MATERIAL SHOWN |
+ + + +

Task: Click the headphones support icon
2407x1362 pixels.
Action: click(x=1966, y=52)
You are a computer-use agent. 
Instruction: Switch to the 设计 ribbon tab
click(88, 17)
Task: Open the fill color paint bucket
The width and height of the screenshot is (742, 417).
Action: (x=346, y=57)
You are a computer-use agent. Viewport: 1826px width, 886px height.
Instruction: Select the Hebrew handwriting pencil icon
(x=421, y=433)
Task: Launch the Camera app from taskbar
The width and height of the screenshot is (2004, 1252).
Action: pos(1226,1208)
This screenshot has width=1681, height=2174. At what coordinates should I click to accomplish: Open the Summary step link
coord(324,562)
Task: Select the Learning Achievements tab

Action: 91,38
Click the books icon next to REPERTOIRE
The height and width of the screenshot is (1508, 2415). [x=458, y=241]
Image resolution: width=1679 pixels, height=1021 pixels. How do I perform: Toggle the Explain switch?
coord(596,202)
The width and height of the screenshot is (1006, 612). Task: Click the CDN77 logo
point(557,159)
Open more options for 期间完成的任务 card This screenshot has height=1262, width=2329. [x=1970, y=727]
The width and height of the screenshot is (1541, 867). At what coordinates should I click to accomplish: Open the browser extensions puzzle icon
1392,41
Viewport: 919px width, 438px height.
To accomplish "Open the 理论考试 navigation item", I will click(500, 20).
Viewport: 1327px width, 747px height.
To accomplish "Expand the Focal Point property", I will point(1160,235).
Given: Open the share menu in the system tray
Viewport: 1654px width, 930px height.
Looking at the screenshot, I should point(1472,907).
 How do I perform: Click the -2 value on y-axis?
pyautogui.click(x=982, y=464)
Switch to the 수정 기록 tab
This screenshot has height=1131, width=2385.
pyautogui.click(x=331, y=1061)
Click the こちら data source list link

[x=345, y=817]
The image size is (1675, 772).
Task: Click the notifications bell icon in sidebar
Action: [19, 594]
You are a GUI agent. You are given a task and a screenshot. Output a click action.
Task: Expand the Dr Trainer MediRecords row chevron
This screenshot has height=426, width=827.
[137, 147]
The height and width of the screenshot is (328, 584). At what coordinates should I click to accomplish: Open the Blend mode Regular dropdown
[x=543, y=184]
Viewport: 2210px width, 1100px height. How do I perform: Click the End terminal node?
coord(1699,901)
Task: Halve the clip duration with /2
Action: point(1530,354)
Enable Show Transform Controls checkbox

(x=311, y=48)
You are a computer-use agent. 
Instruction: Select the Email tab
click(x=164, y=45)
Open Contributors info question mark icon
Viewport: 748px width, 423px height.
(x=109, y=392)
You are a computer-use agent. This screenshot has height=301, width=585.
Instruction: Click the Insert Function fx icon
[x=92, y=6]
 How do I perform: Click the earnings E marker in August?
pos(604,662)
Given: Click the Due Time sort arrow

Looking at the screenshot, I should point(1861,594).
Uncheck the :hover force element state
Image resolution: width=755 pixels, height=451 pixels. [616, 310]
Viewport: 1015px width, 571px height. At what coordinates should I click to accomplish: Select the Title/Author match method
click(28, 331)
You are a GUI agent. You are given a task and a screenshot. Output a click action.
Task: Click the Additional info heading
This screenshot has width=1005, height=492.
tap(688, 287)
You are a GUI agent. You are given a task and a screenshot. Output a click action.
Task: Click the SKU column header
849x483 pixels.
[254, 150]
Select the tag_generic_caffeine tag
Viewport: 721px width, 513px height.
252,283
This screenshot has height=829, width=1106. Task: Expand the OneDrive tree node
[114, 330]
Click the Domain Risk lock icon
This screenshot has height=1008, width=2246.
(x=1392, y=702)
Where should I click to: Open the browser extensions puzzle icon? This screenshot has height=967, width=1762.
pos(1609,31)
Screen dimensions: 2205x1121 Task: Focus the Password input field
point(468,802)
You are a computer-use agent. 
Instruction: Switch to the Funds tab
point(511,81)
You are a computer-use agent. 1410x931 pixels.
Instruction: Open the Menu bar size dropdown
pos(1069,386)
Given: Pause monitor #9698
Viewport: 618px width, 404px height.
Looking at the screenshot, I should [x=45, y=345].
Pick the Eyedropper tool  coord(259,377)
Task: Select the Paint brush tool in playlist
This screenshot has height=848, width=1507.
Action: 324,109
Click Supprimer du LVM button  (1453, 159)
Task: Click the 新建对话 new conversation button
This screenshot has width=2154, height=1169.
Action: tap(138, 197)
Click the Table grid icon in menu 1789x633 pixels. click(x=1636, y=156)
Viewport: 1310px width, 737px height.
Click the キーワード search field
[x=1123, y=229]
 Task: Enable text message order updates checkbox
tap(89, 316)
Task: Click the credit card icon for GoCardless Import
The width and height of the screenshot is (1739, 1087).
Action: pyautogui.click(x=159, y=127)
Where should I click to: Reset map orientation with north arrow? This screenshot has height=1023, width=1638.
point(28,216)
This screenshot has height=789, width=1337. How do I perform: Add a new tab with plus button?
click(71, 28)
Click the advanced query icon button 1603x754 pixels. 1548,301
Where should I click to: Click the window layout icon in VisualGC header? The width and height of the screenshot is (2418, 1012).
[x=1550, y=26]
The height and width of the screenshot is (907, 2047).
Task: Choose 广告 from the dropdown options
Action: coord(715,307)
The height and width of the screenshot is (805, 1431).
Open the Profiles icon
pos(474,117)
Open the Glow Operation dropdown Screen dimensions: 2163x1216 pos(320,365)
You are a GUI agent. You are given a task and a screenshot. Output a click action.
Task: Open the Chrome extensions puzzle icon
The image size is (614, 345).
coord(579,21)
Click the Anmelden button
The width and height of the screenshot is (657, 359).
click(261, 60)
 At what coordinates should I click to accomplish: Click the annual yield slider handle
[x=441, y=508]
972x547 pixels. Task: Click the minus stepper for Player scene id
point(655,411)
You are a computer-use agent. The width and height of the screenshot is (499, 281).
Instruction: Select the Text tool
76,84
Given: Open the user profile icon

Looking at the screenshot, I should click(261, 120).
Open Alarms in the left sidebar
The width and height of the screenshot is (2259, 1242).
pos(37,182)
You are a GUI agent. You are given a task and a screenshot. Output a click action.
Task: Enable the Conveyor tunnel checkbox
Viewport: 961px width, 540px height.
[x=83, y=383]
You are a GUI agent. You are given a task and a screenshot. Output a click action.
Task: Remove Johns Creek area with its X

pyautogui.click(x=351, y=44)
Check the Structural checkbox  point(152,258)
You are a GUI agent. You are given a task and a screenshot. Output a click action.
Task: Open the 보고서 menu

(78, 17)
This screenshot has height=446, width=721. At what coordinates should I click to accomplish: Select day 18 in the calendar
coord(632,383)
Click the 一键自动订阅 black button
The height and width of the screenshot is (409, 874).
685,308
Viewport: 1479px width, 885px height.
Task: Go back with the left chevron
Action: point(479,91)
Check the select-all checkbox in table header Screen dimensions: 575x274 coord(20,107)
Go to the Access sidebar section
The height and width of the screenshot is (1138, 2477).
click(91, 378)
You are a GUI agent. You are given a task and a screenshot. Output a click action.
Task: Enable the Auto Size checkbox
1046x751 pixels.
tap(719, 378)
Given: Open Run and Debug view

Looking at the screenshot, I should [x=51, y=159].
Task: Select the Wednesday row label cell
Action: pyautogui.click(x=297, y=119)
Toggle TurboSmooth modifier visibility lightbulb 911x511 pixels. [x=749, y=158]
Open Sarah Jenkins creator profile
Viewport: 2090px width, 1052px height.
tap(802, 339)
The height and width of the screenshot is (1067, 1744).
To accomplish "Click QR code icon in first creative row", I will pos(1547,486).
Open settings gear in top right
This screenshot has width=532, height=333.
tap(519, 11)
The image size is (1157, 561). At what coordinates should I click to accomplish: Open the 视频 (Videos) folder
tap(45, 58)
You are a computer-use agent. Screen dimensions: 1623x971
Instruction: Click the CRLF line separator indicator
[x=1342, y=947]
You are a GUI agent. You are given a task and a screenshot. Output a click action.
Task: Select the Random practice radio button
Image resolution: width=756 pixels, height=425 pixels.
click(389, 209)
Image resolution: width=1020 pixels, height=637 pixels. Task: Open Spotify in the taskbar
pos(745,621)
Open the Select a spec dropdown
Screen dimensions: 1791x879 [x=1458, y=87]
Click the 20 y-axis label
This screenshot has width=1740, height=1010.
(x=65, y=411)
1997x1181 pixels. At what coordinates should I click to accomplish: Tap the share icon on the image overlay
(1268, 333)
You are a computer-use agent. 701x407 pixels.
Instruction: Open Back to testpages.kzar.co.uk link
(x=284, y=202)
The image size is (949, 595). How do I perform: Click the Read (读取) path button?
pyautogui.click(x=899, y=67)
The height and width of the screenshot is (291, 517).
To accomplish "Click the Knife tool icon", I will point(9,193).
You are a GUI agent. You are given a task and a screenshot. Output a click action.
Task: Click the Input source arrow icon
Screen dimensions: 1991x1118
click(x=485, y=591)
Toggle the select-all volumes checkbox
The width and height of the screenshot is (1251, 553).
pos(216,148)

+ + + +

WORK TASK | Copy back the listing above exactly, but only from the line with "This screenshot has height=789, width=1337." through the line with "Click the advanced", both ends included.

ANSWER TO THE PROBLEM |
This screenshot has height=789, width=1337. How do I perform: Add a new tab with plus button?
click(71, 28)
Click the advanced query icon button 1603x754 pixels. 1548,301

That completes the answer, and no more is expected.